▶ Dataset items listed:
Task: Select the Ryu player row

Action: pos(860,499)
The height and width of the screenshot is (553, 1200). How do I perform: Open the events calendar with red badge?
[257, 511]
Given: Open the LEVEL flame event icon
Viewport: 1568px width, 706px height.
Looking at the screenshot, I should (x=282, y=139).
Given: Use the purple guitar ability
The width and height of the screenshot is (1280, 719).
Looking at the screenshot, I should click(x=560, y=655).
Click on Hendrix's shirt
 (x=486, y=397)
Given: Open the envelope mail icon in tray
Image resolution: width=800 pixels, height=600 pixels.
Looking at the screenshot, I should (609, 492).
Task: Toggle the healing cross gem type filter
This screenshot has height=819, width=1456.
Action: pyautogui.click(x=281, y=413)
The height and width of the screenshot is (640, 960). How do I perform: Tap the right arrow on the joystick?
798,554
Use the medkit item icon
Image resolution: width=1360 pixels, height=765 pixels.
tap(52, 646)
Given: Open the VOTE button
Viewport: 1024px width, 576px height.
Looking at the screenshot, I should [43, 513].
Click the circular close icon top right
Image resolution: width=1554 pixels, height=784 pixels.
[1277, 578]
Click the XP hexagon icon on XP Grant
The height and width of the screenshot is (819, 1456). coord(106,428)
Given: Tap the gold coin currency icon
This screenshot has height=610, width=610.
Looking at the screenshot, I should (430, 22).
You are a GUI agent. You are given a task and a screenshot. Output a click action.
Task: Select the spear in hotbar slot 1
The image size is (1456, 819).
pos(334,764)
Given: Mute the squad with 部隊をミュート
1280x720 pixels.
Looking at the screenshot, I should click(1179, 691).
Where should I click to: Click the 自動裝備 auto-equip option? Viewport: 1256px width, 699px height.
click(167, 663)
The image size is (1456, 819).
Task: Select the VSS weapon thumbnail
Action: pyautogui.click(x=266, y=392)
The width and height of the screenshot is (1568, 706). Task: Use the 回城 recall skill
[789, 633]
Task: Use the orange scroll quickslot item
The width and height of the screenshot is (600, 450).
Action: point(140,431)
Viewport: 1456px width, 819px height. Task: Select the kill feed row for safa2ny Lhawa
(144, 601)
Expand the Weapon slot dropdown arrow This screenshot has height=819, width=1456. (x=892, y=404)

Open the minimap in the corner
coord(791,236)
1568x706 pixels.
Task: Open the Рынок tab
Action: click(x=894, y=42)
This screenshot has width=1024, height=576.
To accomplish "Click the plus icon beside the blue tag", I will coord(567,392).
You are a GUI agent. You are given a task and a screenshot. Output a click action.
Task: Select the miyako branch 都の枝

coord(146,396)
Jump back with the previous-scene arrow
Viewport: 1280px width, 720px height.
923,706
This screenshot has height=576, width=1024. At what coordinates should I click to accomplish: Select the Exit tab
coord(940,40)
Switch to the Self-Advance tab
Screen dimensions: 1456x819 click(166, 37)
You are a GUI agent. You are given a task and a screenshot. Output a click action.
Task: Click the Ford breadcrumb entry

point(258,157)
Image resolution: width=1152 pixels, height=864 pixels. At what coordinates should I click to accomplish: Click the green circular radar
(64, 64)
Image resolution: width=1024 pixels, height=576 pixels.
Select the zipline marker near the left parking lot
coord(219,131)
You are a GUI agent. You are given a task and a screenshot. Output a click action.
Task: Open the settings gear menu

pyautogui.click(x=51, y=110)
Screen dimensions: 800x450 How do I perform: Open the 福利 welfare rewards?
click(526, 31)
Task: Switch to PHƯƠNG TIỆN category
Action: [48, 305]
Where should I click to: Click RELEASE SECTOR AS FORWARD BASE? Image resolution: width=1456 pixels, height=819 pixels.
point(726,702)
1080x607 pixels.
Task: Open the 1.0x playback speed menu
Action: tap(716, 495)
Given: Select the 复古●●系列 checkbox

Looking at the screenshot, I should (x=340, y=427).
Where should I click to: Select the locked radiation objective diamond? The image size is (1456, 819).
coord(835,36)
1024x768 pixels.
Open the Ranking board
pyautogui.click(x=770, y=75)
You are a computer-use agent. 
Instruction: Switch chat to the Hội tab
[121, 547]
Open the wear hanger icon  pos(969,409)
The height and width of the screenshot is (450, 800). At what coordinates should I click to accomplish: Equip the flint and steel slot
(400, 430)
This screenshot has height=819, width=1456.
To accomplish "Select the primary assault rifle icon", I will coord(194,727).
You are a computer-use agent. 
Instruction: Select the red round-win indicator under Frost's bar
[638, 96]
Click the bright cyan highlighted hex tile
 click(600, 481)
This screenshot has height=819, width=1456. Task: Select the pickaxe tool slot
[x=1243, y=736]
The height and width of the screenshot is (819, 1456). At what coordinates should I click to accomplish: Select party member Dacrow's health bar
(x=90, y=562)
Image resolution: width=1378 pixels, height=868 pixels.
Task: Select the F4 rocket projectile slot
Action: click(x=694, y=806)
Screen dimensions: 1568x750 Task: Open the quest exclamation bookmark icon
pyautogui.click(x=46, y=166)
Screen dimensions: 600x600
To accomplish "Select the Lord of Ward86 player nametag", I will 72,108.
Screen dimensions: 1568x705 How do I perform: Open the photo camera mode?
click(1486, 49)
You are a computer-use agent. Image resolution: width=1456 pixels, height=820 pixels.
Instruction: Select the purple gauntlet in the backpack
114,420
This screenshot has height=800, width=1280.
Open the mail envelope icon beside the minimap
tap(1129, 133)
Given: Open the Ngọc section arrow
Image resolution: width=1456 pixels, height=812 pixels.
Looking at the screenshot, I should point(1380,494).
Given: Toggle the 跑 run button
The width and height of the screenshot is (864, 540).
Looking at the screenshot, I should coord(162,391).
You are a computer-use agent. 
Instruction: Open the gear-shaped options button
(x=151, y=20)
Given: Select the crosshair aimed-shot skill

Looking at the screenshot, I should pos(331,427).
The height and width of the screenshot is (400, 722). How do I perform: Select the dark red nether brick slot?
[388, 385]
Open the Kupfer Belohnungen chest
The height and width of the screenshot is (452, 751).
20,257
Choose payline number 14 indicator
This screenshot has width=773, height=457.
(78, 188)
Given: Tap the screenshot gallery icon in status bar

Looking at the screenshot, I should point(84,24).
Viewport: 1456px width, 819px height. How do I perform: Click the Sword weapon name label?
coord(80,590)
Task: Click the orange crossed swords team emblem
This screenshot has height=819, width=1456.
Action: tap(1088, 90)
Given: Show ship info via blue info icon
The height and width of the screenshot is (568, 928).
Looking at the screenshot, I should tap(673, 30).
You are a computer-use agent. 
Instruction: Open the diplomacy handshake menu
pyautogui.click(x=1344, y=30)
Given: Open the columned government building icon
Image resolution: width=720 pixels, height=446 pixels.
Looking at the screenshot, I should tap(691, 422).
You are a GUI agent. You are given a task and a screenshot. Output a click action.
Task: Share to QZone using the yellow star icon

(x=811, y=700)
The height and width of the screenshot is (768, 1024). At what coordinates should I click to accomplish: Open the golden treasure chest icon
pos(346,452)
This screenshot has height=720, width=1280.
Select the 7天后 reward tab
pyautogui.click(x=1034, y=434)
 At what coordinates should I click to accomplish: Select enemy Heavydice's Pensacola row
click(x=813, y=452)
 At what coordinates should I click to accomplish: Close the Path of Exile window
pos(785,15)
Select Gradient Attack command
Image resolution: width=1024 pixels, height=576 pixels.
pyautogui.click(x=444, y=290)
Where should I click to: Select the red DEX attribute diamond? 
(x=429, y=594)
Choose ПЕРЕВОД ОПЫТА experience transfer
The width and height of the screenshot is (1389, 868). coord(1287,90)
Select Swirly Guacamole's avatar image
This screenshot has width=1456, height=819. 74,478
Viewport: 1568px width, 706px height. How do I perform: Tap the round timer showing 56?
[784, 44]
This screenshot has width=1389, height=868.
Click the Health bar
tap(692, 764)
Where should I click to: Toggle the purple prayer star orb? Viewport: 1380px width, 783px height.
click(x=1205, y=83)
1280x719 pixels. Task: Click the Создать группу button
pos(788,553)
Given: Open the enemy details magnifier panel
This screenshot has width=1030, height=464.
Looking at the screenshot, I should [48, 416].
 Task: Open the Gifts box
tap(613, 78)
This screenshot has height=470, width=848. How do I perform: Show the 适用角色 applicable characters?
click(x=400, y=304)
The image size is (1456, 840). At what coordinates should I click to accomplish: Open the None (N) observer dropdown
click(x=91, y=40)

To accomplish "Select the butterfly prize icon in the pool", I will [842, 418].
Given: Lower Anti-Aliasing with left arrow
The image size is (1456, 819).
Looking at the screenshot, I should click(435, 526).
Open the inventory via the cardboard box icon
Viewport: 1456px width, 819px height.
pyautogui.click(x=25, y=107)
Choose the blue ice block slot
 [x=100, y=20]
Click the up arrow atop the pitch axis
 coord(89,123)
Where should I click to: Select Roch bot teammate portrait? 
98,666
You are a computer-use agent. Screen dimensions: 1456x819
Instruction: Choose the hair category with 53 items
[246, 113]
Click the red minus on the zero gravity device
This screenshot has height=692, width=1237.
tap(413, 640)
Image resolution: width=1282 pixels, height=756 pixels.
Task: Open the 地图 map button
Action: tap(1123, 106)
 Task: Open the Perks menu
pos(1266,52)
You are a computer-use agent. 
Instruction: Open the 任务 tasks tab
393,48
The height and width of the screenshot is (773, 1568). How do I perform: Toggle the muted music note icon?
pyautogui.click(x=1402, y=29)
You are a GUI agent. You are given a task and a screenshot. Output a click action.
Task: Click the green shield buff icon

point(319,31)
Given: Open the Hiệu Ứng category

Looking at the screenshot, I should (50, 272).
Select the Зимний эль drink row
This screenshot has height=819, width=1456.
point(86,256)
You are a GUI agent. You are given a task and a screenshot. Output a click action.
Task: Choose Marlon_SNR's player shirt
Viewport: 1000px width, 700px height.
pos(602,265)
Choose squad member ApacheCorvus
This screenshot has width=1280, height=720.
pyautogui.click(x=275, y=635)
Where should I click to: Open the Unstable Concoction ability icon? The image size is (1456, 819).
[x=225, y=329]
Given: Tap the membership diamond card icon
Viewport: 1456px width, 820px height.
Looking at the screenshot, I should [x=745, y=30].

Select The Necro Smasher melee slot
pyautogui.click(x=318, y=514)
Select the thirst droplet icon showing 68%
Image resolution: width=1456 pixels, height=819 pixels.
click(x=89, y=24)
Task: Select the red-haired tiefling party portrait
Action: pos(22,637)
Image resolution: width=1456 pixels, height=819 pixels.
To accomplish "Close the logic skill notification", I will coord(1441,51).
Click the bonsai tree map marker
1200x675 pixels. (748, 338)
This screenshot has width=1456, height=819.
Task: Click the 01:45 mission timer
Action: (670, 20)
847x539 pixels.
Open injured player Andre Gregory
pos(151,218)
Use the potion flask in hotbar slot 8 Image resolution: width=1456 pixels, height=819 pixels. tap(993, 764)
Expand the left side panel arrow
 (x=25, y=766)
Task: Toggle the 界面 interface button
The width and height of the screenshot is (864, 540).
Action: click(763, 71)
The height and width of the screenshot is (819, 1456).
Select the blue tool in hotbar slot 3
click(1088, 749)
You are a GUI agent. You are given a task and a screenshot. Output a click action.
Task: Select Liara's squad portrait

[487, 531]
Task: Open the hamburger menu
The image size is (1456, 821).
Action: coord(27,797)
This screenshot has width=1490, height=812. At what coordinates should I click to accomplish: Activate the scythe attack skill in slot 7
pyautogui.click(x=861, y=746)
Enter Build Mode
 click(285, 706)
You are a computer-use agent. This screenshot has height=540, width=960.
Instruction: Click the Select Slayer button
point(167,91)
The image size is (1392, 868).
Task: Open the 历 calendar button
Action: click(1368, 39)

▶ Objective:
Recast the lines from the one containing "Given: Show ship info via blue info icon" through the one containing "Looking at the screenshot, I should tap(673, 30)." as a Markdown table with the columns No. and Line, skipping any blank lines.

▶ Solution to this problem:
| No. | Line |
|---|---|
| 1 | Given: Show ship info via blue info icon |
| 2 | The height and width of the screenshot is (568, 928). |
| 3 | Looking at the screenshot, I should tap(673, 30). |